(What you will do)
1. Summarize the article below about the Decameron Opera Coalition in two sentences.
2. List every opera character named in the article below about the Decameron Opera Coalition.
3. In the article below about the Decameron Opera Coalition, how many of the nine opera companies involved have Minnesota connections?

(Text block)
····················
Video of past performances or livestreams of current ones. That's how most classical ensembles are replacing the in-person events they are unable to mount at present.

Decameron Opera Coalition, though, is different. Defying the stifling impact of the coronavirus, this alliance of U.S. troupes has created something innovative instead — nine brand-new mini-operas, conceived for online audiences, and focusing on life in the coronavirus period.

These "Tales From a Safe Distance" have been premiering in weekly episodes of two or three operas each, and are available on demand until the end of December.

Of the nine small opera companies involved, three have Minnesota connections.

Twin Cities-based An Opera Theatre features in Episode 3, and its opera "The Sky Where You Are" is one of the bleakest in the collection.

In a little over 10 minutes, it shows a woman phoning a friend in desperation, panic-stricken by how COVID-19 isolation has magnified her husband's oppressively controlling behavior.

Soprano Katherine Henly is excellent as the abused wife Reyna, and Maria Thompson Corley's emotionally turbulent music and Jenny O'Connell's to-the-point libretto both make a strong impression.

The contribution from Duluth-based Lyric Opera of the North is, by contrast, an endearingly frothy comedy. Set on a balcony with a profusion of self-isolating houseplants, "Everything Comes to a Head" tells a breezy tale of the feckless Basil, who uses the pandemic to dodge committing to his girlfriend, Rosemary.
····················
(Information shown)

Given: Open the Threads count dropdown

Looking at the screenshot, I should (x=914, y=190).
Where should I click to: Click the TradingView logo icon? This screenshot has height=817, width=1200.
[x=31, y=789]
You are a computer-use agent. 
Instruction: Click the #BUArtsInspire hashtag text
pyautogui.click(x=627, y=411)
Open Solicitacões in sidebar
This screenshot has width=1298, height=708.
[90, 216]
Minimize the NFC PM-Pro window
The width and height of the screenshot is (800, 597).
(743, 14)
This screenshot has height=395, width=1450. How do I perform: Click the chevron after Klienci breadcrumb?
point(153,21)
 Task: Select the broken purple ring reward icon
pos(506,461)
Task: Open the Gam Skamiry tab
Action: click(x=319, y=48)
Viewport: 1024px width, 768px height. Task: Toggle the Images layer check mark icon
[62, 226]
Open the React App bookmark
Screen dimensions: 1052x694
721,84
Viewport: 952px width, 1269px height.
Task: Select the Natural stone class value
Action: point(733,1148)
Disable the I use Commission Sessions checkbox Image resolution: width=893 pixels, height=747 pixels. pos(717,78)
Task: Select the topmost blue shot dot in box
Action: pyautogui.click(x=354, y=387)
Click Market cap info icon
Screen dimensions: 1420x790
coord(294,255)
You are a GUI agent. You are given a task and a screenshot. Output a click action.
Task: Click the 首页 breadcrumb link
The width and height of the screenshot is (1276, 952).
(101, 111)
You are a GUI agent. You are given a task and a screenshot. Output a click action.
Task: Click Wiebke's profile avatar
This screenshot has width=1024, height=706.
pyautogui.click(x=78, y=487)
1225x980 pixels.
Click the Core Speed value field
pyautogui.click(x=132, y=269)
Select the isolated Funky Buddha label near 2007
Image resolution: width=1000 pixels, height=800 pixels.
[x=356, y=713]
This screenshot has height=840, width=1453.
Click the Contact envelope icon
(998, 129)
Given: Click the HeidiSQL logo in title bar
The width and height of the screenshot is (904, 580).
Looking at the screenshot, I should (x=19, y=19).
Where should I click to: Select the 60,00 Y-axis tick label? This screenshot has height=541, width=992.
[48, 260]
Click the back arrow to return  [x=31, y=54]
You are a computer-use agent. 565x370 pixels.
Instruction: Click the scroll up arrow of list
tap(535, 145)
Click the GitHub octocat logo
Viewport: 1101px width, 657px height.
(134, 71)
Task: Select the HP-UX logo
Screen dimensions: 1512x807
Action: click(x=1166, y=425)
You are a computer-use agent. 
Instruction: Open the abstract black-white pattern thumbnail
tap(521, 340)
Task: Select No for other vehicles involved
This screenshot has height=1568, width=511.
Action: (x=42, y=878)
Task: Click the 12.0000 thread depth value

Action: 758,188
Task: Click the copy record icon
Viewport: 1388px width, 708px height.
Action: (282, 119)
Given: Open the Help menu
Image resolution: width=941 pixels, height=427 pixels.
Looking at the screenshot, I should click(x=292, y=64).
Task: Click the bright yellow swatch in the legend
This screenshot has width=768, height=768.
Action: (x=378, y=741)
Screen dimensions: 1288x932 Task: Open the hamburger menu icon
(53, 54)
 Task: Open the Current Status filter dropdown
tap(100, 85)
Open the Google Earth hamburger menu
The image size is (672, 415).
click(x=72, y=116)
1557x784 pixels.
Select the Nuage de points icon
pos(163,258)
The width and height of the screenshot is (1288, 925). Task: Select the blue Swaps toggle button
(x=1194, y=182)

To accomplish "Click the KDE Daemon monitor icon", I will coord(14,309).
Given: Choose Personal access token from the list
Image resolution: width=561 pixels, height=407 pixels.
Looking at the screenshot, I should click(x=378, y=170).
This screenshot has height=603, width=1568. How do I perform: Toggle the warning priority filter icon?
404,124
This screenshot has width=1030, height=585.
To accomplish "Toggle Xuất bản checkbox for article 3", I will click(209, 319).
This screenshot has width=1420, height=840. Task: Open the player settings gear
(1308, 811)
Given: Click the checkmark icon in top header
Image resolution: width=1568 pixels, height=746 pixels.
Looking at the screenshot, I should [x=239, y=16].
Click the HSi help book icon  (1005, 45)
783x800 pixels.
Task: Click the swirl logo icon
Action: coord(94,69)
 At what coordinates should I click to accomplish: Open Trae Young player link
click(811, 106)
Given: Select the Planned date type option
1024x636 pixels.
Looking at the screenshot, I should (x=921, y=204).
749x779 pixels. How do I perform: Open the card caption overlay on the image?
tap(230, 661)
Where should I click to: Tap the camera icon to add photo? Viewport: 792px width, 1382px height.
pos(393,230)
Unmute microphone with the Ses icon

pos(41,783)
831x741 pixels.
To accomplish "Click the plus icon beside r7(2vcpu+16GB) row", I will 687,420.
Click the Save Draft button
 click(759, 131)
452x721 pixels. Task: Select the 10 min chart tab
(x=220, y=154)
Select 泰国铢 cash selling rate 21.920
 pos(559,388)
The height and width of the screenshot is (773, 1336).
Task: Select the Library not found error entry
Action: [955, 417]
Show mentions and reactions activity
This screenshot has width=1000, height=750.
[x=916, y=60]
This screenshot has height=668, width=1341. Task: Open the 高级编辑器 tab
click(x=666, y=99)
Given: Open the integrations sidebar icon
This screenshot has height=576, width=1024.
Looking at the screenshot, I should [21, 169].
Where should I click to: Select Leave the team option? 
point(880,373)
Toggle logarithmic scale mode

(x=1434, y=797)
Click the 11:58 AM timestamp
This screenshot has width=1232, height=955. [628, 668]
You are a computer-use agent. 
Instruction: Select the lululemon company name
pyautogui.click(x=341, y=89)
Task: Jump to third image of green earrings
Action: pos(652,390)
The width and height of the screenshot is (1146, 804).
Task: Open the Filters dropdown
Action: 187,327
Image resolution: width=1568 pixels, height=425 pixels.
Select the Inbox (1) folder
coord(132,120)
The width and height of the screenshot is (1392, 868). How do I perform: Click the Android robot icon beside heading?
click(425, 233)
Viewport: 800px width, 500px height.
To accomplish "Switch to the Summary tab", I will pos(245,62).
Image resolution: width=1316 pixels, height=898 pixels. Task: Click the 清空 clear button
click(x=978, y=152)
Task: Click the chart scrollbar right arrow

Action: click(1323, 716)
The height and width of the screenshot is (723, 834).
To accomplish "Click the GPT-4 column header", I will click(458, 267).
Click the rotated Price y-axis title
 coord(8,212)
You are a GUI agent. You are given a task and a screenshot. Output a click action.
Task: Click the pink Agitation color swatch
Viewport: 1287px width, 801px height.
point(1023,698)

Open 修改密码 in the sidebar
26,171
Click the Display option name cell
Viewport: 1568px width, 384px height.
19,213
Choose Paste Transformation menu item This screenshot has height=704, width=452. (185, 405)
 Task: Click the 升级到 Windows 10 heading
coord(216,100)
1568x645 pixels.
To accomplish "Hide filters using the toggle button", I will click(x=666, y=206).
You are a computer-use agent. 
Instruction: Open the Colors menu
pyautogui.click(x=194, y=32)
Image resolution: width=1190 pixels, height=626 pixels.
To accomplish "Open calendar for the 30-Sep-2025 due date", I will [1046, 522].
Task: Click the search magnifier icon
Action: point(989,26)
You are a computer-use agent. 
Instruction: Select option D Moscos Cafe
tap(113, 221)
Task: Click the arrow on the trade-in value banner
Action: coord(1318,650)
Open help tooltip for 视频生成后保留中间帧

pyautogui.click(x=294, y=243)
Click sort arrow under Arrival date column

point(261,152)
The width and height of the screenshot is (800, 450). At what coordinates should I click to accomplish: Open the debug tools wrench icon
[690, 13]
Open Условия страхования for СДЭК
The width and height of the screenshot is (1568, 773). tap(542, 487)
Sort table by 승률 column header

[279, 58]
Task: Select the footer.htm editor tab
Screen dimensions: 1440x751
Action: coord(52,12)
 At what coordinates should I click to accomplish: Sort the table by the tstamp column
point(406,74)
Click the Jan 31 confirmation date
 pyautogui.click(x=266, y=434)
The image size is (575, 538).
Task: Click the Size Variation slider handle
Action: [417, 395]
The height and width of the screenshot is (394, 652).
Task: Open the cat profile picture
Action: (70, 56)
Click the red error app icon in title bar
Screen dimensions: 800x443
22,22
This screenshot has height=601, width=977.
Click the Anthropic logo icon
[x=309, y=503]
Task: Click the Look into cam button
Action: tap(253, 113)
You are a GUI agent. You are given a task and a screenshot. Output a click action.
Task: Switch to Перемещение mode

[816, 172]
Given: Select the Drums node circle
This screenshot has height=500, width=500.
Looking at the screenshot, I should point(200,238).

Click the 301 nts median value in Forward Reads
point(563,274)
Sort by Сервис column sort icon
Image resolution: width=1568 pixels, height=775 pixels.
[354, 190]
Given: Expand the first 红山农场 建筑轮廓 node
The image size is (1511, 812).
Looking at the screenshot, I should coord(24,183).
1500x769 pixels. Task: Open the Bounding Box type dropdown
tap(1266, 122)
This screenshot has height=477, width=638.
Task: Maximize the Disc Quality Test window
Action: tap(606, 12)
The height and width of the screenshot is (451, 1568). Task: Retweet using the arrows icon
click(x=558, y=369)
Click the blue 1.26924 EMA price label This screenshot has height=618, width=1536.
····················
(Solved tasks)
1. The Decameron Opera Coalition, an alliance of U.S. troupes, has created nine new mini-operas for online audiences about life in the coronavirus period, released in weekly episodes and available on demand until the end of December. The Minnesota-connected contributions include An Opera Theatre's bleak "The Sky Where You Are," about a woman whose husband's controlling behavior is magnified by isolation, and Lyric Opera of the North's frothy comedy "Everything Comes to a Head."

2. Reyna, Basil, Rosemary

3. Three.